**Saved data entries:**
Start of Block

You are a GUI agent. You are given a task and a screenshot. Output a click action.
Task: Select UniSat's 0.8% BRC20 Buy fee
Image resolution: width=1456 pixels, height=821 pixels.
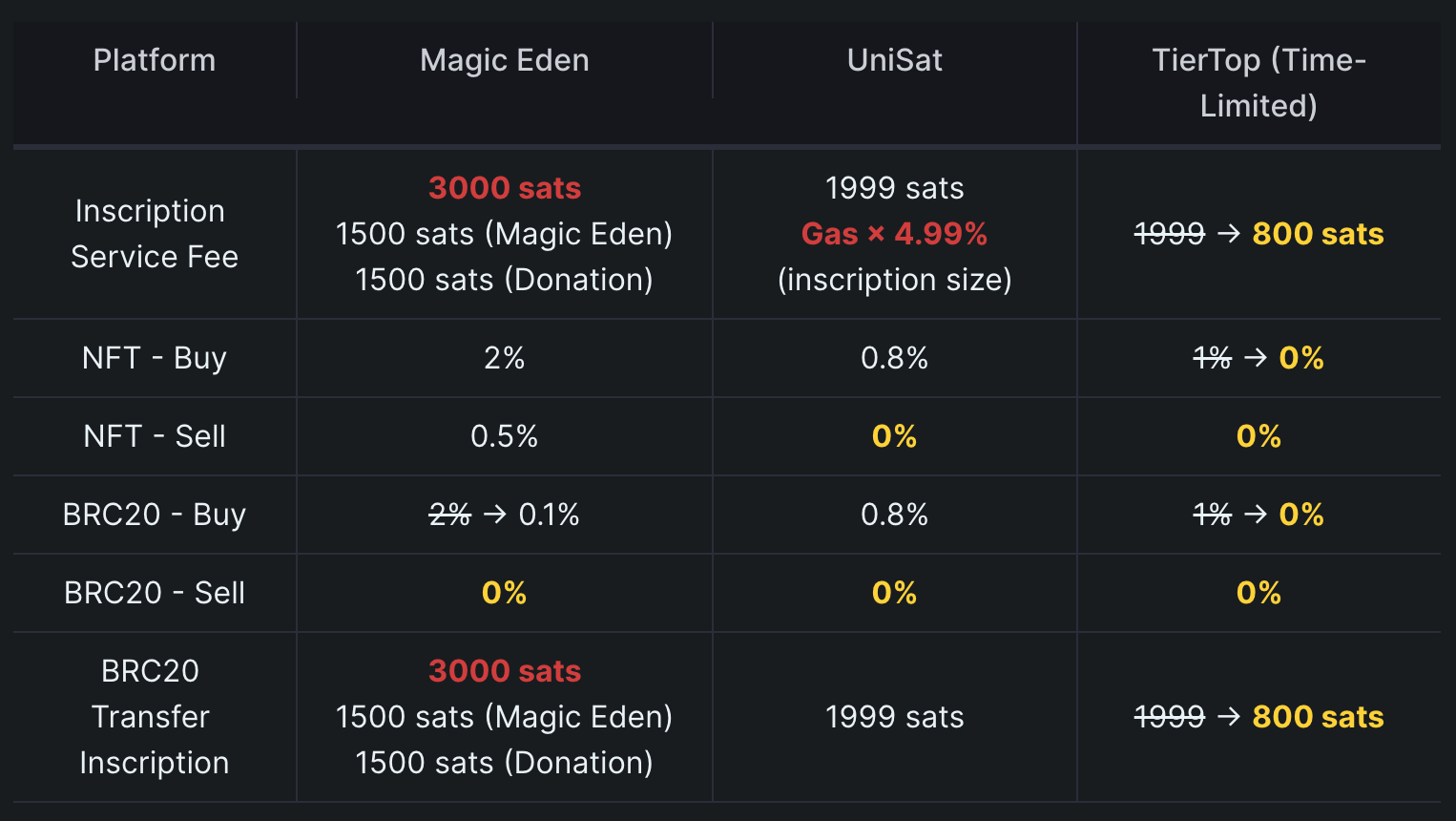click(x=894, y=515)
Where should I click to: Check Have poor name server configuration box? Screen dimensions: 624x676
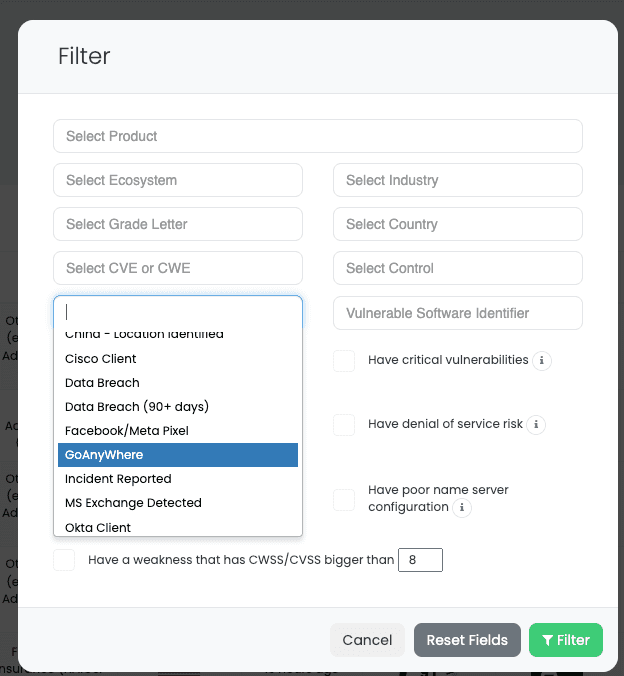point(344,499)
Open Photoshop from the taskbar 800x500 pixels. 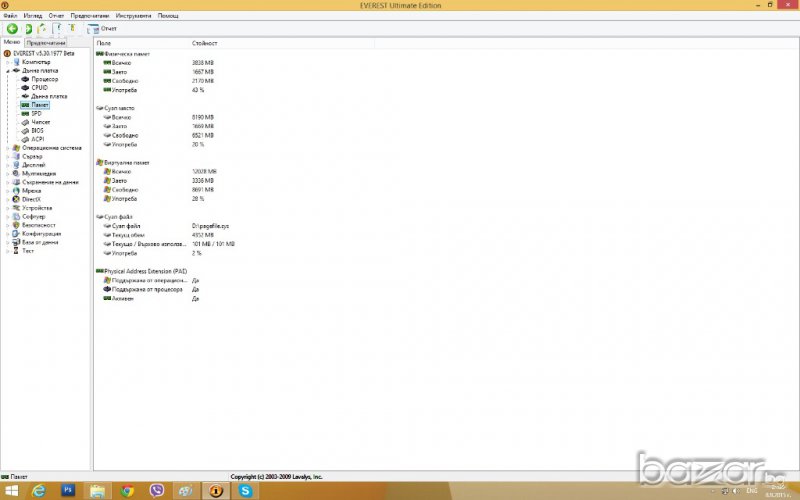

End of Block

**What is required:**
Restate each line of the records exactly; pictures do not belong in the copy.

**The completed task:**
You are a GUI agent. You are given a task and a screenshot. Output a click action.
Task: Select UniSat's 0.8% BRC20 Buy fee
Image resolution: width=1456 pixels, height=821 pixels.
click(x=894, y=515)
Where should I click to: Check Have poor name server configuration box? Screen dimensions: 624x676
point(344,499)
Open Photoshop from the taskbar 800x500 pixels. 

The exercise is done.